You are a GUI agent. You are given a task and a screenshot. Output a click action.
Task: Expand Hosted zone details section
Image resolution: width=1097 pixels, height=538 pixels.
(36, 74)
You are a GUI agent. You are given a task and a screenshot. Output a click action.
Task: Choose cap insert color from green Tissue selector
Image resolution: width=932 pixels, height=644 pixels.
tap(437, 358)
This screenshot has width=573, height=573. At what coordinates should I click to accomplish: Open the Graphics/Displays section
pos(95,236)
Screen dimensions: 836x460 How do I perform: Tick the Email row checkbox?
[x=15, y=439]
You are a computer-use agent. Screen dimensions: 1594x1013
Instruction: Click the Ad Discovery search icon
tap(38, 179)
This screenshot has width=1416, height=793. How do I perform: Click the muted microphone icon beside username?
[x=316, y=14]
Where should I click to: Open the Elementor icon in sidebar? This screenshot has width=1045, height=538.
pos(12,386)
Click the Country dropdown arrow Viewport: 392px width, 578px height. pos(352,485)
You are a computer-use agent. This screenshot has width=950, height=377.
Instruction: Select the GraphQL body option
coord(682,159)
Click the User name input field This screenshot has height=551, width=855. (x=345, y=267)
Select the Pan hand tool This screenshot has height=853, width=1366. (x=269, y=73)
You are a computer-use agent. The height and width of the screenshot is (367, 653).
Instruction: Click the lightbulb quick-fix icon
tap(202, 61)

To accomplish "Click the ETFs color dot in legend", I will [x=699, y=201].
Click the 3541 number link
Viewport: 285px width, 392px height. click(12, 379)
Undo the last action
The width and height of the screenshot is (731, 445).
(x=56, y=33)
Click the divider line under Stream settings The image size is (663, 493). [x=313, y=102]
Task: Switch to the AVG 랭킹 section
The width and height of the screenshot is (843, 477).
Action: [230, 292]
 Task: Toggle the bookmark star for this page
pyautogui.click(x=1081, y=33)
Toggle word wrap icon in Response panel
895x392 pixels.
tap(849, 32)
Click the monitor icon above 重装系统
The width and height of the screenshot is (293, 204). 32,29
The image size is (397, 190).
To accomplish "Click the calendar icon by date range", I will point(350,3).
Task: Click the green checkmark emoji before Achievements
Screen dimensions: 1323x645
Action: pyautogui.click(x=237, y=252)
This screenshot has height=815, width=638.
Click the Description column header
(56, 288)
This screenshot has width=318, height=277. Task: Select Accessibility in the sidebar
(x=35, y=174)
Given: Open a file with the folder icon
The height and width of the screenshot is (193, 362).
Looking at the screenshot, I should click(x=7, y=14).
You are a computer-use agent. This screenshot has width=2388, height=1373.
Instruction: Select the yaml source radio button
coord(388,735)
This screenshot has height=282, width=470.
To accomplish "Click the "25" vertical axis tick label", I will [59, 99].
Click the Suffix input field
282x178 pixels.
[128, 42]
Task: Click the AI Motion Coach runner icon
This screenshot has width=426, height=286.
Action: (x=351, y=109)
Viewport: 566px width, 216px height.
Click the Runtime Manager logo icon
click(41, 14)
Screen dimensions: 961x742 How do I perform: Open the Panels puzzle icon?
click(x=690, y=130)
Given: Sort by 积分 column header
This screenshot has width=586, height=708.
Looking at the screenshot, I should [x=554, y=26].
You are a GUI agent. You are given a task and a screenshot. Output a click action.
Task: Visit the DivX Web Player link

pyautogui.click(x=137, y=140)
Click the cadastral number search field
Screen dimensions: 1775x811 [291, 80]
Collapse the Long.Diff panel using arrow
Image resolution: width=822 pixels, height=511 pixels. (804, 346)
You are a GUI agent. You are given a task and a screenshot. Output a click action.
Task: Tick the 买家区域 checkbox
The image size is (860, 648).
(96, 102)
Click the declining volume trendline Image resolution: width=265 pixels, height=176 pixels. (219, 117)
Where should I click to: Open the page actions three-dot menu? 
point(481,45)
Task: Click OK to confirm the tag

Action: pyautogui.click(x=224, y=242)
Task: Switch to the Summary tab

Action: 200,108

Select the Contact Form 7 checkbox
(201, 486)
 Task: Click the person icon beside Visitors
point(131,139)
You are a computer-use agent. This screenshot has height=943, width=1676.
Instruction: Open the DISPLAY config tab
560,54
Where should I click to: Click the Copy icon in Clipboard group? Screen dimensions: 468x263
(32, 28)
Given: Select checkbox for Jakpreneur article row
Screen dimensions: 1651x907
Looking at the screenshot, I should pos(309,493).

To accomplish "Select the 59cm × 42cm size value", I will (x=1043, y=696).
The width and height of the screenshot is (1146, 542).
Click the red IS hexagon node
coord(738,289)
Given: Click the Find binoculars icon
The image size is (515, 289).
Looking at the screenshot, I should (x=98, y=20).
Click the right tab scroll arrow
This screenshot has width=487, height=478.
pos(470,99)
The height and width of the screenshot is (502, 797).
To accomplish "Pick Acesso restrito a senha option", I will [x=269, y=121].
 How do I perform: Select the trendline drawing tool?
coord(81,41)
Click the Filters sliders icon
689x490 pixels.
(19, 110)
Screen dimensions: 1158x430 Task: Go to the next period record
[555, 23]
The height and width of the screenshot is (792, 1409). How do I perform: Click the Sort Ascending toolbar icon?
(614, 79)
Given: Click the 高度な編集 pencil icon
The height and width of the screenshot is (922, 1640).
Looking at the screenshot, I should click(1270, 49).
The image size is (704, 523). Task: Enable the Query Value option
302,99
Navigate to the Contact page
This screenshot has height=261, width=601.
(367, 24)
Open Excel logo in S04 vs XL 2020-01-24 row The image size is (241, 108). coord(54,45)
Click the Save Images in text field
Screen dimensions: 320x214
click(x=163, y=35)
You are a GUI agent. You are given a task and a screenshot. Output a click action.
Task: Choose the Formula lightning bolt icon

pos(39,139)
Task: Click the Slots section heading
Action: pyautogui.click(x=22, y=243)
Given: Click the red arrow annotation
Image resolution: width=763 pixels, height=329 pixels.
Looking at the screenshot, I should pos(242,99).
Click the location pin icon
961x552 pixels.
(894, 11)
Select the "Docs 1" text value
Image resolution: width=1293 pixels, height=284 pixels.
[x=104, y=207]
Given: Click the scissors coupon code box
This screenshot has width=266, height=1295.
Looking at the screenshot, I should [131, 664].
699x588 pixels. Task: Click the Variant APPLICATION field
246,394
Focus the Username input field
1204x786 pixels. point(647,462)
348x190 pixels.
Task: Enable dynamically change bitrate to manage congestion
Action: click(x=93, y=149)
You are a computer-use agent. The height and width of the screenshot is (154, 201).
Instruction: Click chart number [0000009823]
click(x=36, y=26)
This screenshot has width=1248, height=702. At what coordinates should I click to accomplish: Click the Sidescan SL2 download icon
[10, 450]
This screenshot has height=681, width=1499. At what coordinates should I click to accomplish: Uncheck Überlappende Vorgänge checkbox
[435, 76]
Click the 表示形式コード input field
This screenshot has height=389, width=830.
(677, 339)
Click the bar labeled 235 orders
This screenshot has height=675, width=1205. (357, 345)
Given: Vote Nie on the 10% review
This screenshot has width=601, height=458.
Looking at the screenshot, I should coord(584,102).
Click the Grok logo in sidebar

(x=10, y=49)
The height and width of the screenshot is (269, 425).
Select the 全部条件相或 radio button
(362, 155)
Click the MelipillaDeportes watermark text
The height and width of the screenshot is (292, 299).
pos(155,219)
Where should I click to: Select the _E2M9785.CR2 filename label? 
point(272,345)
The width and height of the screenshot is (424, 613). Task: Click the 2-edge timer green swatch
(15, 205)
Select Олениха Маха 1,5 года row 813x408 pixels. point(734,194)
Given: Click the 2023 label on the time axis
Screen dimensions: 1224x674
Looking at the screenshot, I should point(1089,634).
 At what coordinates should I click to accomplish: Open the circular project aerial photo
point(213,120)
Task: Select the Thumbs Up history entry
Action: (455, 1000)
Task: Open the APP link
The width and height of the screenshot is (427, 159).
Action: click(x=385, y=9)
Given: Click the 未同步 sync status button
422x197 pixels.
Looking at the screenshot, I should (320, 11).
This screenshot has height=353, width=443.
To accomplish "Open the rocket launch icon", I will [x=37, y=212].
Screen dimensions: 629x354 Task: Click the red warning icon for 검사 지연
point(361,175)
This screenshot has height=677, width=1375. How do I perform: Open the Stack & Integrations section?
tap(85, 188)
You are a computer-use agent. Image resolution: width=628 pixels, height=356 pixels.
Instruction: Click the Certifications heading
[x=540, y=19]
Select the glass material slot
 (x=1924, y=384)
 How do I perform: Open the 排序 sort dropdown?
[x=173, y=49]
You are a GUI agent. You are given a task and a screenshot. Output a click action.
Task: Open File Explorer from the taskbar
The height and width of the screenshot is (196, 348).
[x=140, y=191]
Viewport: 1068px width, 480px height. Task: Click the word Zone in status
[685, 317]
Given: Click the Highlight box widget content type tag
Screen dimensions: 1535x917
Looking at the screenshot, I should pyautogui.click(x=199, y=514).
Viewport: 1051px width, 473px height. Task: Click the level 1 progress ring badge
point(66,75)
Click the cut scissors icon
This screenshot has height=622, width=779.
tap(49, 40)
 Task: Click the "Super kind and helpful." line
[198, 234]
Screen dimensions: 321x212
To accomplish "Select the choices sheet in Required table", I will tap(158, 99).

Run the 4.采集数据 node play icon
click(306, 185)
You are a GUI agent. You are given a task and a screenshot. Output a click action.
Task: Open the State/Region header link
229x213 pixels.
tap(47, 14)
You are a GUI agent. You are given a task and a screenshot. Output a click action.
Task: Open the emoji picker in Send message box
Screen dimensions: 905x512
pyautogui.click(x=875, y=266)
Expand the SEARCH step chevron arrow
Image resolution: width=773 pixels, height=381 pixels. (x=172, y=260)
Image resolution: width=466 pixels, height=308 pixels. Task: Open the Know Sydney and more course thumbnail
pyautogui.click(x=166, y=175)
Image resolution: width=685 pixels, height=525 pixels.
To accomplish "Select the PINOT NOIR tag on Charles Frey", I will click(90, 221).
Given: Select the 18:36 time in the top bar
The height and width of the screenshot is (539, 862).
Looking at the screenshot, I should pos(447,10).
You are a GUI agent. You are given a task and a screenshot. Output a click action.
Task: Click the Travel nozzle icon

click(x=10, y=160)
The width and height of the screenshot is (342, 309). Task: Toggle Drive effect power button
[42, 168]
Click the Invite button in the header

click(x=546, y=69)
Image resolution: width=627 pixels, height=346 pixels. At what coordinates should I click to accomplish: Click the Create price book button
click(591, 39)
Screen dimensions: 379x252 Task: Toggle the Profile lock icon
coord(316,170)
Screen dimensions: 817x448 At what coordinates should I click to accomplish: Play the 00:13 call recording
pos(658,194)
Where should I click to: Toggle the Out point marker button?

SET TASK
Please put the items from the line containing "Where should I click to: Click" through the line containing "Looking at the screenshot, I should (x=98, y=20)." into a two-column CSV with the headers input and output, one row per item, holding its text and its answer. Put each value in a single quoted field, with line breaks replaced by spaces.

COMPLETE OUTPUT
input,output
"Where should I click to: Click the Copy icon in Clipboard group? Screen dimensions: 468x263","(32, 28)"
"Given: Select checkbox for Jakpreneur article row Screen dimensions: 1651x907","Looking at the screenshot, I should pos(309,493)."
"To accomplish ""Select the 59cm × 42cm size value"",","I will (x=1043, y=696)."
"The width and height of the screenshot is (1146, 542). Click the red IS hexagon node","coord(738,289)"
"Given: Click the Find binoculars icon The image size is (515, 289).","Looking at the screenshot, I should (x=98, y=20)."